Bien des conséquences ont été tirées de cette doctrine par les arrêts des Cours d'appel. Ainsi, par exemple, lorsqu'une femme dotale achète des immeubles, la délégation qu'elle fait à son vendeur, en paiement du prix de son acquisition, d'une somme dotale à elle due par un tiers, est nulle comme constituant une aliénation de dot; et par suite la femme peut demander au vendeur le remboursement de cette somme encaissée par lui (4); de même, la femme ne peut compromettre son droit hypothécaire en laissant prendre défaut contre elle, dans une procédure d'ordre, par un créancier qu'elle prime (5).

Le mari peut vendre, même donner des meubles dotaux, mais la Cour de cassation tempère ce droit exorbitant en concédant à la femme un recours au moyen de son hypothèque légale. L'aliénation doit être annulée lorsqu'elle a été accomplie dans un but de spoliation en employant la fraude et la complicité d'une tierce personne (6). Les tiers ne sont pas lésés par cette sage doctrine; car, dit la Cour, l'usage inintelligent ou l'abus que le mari fait de son pouvoir n'engage en général que sa responsabilité, garantie par l'hypothèque légale de la femme. Pour que l'acte soit frappé de nullité au préjudice des tiers, il faut que ceux-ci se soient rendus complices de l'abus ou de la fraude, en y concourant.

DONNÉES SOURCES.

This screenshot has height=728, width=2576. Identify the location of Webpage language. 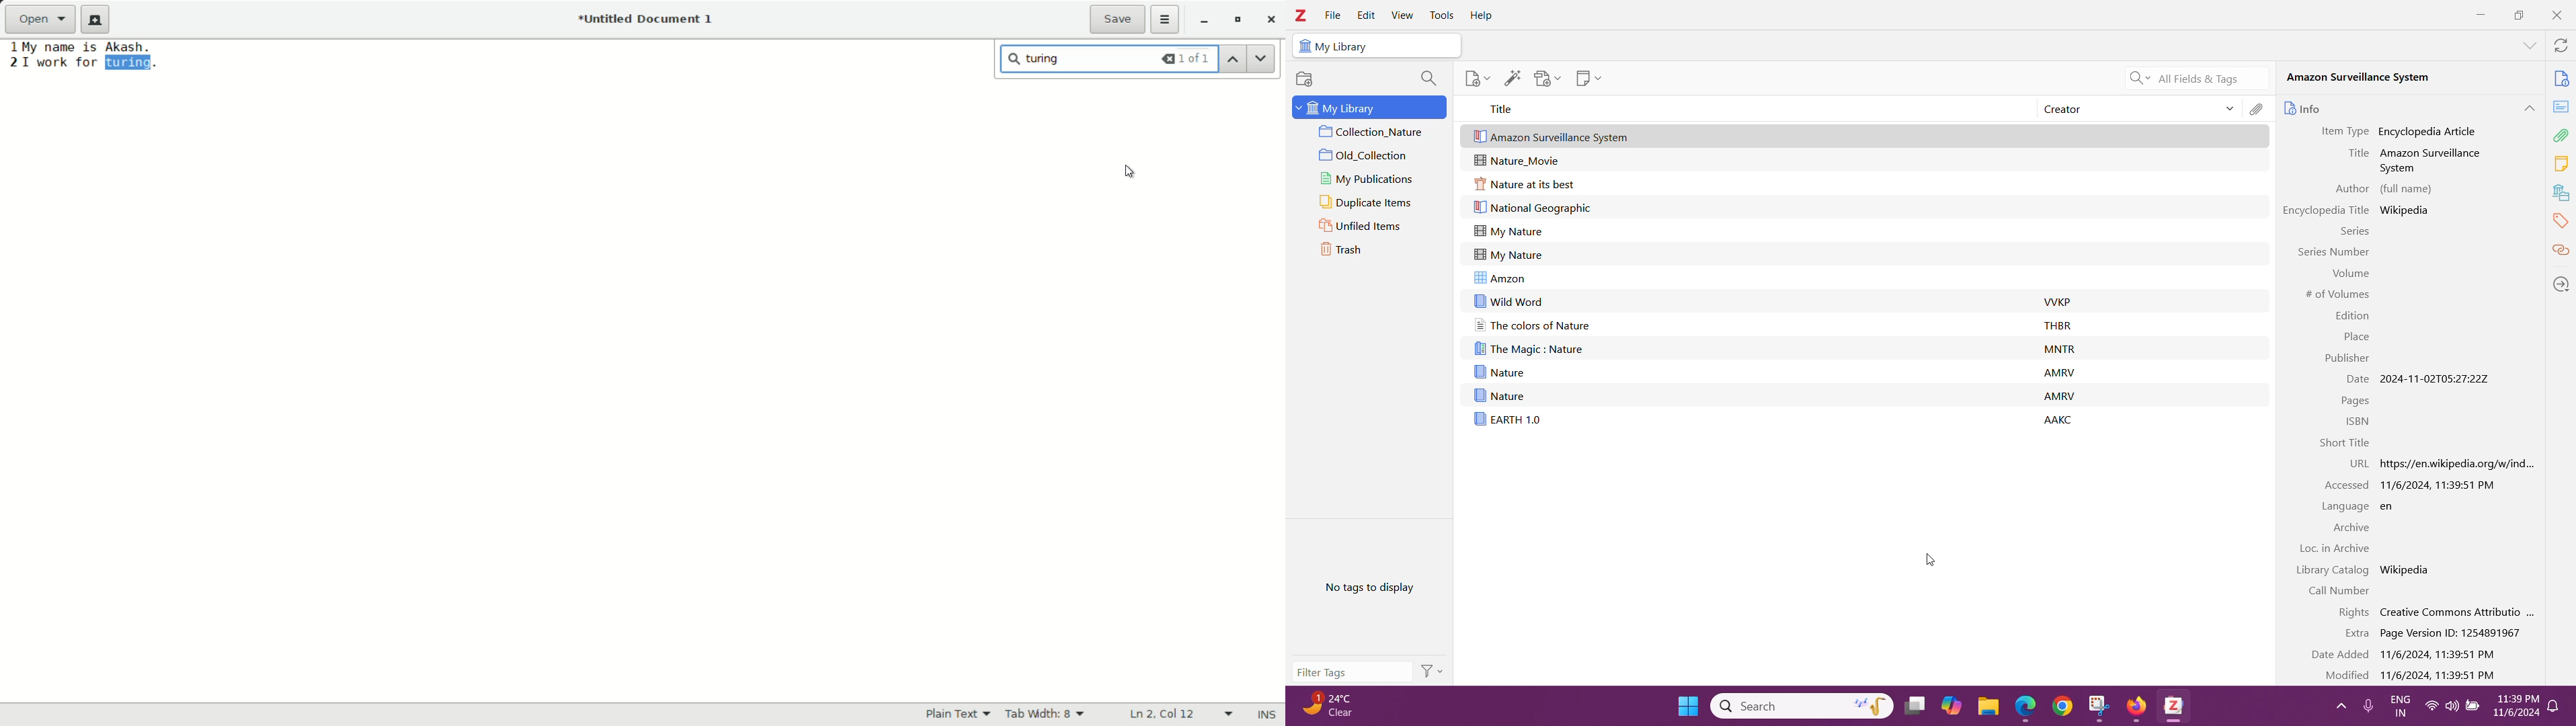
(2422, 507).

EXERCICES.
1. D'après l'extrait sur le régime dotal, pourquoi les tiers ne sont-ils pas lésés par la doctrine de la Cour de cassation ? Répondez en une à trois phrases.
2. Poursuivez l'extrait sur le régime dotal en reprenant juste après sa dernière phrase.
Les lignes n'ont aucun rapport avec l'extrait.

RÉPONSES.
1. Selon la Cour, l'usage inintelligent ou l'abus que le mari fait de son pouvoir n'engage en général que sa propre responsabilité, garantie par l'hypothèque légale de la femme. L'acte n'est frappé de nullité au préjudice des tiers que s'ils se sont rendus complices de l'abus ou de la fraude en y concourant.

2.
Le mari peut céder la créance dotale lors même que cette créance ne serait pas encore exigible; d'où il résulterait que, si par exemple, la femme obtenait la séparation de biens avant l'échéance de la créance cédée, mais après le transport, elle serait bien et dûment dépouillée, et le droit du cessionnaire serait opposable à tous, quelle que fût l'insolvabilité du mari (7).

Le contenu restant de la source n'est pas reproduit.